(Stored dataset items)

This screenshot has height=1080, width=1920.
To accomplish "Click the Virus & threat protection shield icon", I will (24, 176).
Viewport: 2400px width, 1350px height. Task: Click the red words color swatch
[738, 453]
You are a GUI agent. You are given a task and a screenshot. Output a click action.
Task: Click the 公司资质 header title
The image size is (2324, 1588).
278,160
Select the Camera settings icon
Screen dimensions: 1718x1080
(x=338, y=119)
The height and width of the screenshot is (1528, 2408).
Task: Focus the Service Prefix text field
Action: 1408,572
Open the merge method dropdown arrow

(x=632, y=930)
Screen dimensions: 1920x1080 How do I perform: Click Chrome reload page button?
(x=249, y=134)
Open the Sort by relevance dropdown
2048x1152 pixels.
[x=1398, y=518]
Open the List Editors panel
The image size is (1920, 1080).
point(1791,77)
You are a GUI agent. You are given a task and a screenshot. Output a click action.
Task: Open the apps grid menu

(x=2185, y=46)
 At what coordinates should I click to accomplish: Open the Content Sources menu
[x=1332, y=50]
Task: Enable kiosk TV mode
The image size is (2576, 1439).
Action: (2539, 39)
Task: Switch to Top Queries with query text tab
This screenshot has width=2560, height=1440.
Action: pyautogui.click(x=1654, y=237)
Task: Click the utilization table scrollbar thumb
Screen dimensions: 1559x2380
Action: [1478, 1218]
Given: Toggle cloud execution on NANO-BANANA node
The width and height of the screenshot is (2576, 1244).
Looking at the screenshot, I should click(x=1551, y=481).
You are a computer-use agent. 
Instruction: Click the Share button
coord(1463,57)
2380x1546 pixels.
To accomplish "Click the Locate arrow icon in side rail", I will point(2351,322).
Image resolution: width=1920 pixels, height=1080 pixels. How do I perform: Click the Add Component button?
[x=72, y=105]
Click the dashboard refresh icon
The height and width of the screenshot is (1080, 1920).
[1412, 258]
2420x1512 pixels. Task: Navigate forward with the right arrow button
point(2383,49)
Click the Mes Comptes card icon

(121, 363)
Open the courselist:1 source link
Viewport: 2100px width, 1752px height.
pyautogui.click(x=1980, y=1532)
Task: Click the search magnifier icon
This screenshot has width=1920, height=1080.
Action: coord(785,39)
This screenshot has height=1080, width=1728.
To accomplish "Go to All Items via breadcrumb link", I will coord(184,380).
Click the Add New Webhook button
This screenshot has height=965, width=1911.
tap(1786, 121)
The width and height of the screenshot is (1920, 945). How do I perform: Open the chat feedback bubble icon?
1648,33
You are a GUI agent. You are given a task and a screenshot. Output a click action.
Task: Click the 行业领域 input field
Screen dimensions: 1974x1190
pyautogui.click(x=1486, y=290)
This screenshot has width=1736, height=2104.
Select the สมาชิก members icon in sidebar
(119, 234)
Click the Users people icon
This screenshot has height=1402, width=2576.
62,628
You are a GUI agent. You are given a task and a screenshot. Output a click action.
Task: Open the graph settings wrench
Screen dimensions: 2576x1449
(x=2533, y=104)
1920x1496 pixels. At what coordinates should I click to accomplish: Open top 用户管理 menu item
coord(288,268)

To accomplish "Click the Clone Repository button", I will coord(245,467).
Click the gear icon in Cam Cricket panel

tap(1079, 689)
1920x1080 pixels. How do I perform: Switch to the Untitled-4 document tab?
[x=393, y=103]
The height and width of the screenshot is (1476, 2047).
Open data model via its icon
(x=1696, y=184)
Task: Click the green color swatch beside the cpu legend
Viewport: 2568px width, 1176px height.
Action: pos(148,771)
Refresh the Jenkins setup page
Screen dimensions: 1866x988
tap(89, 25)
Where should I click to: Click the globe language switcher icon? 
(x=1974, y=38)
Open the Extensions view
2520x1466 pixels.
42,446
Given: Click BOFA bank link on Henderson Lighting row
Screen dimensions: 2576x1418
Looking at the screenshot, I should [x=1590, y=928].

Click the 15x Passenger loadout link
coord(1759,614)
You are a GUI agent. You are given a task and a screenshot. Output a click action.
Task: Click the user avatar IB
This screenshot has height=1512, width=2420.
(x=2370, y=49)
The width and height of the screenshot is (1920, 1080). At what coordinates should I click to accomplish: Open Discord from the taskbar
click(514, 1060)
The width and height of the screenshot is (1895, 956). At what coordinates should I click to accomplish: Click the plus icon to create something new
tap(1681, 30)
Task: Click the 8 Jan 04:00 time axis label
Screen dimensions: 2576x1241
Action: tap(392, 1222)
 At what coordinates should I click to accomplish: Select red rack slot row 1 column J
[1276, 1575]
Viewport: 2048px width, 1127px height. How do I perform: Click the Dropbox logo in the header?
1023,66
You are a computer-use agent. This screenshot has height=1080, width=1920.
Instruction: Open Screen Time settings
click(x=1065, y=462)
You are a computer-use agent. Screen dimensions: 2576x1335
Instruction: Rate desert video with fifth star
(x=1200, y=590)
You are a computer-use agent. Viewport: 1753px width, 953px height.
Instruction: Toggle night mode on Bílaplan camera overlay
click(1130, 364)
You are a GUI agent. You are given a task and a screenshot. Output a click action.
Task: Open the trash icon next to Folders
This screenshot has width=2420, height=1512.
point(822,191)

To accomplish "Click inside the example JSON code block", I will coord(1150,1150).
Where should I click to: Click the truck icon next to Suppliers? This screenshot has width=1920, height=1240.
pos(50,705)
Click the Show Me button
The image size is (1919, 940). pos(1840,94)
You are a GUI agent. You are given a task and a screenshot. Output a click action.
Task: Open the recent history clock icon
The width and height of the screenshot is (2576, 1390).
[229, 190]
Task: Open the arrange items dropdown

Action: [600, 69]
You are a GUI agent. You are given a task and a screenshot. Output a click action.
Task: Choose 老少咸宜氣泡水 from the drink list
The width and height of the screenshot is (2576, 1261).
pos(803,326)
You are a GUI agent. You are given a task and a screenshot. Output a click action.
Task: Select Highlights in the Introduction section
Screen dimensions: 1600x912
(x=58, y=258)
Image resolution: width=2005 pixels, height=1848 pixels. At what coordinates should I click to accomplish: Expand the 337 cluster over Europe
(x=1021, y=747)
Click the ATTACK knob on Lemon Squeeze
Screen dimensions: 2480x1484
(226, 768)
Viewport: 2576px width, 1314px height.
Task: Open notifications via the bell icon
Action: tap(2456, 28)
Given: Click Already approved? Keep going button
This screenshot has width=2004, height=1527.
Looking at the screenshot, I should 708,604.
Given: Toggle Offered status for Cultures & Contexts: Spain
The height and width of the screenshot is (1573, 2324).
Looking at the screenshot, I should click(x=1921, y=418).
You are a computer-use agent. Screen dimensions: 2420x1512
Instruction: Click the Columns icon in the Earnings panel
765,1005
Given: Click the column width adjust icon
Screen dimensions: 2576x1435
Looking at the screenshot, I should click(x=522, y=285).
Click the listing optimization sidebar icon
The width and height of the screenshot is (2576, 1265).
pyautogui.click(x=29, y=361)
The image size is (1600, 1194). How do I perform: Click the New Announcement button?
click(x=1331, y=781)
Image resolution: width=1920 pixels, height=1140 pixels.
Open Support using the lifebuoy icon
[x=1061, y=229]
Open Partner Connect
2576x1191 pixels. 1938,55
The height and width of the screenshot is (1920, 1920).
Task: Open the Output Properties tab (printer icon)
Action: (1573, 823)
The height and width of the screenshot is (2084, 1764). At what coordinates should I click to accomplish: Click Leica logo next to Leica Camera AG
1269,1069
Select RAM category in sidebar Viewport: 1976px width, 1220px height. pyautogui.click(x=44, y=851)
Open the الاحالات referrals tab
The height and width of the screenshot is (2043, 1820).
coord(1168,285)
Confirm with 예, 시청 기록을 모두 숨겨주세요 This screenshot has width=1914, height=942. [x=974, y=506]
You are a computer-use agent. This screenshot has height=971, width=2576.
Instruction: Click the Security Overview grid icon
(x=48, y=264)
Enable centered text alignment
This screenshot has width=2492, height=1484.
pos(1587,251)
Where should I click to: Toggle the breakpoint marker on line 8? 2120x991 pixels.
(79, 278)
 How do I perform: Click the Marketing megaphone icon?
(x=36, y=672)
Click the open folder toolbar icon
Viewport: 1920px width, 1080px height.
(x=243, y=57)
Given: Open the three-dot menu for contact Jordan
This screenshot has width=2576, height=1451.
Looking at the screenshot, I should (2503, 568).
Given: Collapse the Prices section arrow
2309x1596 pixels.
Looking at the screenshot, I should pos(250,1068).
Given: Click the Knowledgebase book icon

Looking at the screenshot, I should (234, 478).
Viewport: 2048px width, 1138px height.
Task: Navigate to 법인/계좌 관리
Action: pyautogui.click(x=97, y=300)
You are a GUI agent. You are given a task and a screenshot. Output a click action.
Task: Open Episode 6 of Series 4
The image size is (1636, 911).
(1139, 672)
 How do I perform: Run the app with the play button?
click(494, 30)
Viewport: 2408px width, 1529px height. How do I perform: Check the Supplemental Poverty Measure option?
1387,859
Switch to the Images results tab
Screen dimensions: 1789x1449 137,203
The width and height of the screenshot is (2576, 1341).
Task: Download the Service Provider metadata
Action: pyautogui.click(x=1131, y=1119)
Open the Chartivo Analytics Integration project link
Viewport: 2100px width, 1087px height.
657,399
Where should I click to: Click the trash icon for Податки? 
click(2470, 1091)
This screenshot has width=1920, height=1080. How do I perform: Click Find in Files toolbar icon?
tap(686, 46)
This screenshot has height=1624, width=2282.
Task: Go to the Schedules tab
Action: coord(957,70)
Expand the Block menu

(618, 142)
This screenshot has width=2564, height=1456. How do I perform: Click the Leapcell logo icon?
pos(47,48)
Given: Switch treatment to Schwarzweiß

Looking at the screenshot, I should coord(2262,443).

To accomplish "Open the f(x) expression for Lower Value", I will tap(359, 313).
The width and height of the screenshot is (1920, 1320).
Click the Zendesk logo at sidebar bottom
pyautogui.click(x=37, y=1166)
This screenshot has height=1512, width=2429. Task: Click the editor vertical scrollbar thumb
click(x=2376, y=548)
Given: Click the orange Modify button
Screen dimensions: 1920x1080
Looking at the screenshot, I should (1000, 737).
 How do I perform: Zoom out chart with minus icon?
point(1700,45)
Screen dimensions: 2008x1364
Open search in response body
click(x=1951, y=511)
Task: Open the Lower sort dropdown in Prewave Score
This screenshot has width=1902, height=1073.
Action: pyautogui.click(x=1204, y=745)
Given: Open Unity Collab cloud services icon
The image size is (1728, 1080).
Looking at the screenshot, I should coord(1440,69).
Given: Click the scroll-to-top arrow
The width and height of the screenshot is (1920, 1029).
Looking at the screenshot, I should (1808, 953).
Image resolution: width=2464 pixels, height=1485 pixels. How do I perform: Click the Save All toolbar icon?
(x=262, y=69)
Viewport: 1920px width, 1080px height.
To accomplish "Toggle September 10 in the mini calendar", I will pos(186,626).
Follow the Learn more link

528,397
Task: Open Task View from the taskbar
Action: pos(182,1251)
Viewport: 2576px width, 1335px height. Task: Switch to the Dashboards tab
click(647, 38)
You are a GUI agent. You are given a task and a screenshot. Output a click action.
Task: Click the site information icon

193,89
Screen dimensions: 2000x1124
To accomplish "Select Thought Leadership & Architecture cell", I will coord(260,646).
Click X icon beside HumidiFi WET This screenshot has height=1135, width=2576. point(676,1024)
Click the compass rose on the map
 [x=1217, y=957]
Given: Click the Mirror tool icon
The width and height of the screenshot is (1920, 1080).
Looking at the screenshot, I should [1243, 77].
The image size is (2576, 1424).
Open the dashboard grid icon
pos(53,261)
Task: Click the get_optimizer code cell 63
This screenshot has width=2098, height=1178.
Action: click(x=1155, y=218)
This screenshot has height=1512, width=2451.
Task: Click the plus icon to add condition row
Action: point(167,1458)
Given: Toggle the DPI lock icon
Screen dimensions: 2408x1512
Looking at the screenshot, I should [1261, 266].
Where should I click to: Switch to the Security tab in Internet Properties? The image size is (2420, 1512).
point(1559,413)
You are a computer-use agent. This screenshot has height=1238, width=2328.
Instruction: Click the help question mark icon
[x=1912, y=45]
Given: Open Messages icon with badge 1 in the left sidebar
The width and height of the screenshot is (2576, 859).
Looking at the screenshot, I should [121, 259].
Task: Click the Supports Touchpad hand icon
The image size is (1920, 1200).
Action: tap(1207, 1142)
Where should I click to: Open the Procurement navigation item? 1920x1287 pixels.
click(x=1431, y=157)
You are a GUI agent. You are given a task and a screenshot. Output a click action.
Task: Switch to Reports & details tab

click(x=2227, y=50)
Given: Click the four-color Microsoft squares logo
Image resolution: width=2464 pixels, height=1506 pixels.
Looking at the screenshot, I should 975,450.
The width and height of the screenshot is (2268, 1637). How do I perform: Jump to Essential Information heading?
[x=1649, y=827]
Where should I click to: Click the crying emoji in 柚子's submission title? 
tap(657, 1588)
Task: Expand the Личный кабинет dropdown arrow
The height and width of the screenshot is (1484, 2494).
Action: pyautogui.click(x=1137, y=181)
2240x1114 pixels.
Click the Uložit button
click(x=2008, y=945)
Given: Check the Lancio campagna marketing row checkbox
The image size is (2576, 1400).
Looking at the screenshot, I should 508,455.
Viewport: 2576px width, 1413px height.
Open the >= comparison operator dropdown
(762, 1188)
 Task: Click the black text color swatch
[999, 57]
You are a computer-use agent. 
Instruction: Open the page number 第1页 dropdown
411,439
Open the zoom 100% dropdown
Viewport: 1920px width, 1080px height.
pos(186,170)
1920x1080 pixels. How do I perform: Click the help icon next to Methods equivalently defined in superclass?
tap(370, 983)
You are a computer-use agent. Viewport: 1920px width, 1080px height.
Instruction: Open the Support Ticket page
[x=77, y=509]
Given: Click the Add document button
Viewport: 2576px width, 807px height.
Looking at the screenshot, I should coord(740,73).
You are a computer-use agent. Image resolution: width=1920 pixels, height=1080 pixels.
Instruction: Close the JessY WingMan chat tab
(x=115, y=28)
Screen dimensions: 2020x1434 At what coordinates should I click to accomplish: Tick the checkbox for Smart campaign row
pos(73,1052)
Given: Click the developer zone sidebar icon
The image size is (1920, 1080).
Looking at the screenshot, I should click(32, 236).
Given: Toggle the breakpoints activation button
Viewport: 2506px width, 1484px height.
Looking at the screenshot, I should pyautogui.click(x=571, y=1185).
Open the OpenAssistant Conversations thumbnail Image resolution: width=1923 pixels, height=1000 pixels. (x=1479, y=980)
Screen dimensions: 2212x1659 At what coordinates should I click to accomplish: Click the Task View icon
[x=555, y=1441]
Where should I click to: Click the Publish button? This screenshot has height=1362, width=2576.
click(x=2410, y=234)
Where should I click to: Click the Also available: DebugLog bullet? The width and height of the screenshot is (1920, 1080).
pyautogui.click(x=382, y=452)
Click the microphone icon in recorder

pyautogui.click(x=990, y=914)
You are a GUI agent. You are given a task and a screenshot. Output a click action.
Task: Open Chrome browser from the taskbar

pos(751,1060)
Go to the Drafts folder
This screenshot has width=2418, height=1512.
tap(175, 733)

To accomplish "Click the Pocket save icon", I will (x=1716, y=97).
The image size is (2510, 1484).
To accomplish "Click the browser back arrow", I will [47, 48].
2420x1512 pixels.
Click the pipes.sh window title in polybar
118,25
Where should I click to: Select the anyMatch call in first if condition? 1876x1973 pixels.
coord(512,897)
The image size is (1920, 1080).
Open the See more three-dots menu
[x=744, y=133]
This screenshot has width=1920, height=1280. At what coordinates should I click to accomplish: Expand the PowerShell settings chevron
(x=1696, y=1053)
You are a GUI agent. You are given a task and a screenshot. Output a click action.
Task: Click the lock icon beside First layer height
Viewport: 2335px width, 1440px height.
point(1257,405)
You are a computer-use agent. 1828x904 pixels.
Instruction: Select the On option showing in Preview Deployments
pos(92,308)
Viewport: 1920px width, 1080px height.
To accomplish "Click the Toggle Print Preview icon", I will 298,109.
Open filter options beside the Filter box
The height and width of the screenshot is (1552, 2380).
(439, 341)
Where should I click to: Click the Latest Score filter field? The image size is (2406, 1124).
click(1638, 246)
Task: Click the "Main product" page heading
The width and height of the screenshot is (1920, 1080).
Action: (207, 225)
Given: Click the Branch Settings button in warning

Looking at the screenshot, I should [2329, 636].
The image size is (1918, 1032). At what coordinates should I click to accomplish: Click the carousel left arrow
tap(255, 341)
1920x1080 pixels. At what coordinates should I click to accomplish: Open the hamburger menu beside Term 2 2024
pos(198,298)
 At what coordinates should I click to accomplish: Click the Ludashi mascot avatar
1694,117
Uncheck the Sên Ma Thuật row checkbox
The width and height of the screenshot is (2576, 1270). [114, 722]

Task description: Every line above that includes the word "section" must appear in the answer.

Solution below:
Task: Select Highlights in the Introduction section
Given: Collapse the Prices section arrow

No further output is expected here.